Profiles of [3H]N-[1-(2-thienyl)cyclohexyl]piperidine binding in brain synaptic membranes treated with Triton X-100.

Binding of [3H]N-[1-(2-thienyl)cyclohexyl]piperidine (TCP) was examined using rat brain synaptic membranes treated with a low concentration of Triton X-100. This compound is assumed to be a non-competitive antagonist for the N-methyl-D-aspartate(NMDA)-sensitive subclass of central excitatory amino acid receptors. Binding was quite low but detectable in Triton-treated membranes irrespective of the incubation temperature, and the temperature-dependent portion of the binding was greatly reduced in these Triton-treated membranes. However, binding was drastically potentiated by the inclusion of L-glutamate and its analogous amino acids in a concentration-dependent manner at a concentration range of 10 nM to 0.1 mM. Agonists for the NMDA-sensitive subclass also potentiated binding, with agonists for the other subclasses being ineffective.
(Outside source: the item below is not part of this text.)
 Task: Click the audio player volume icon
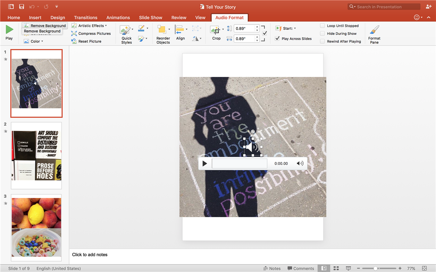(x=300, y=163)
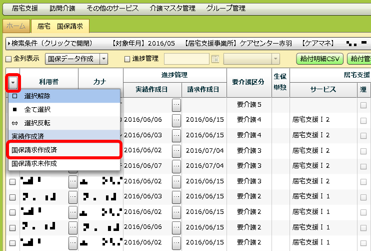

Glycine at a concentration above 10 nM was not only effective as a stimulant of potentiated binding by glutamate, but was also active in enhancing binding in the absence of added glutamate. Glycine increased both the association and dissociation rates without significantly affecting the dissociation constant. Pharmacological profiles of binding in Triton-treated membranes were not significantly different from those in untreated membranes, except for that of haloperidol. Haloperidol is proposed to be highly selective for brain sigma-receptors on the basis of a potent inhibition of sigma-receptor binding. The inhibitory potency of this sigma-ligand was markedly attenuated in the presence of both glutamate and glycine in Triton-treated membranes, as compared with that in untreated membranes. These results suggest that [3H]TCP binding in Triton-treated membranes is a useful biochemical tool to evaluate predominantly the activated state of ion channels associated with the NMDA-sensitive receptors in terms of freedom from the confounding effects of endogenous amino acids.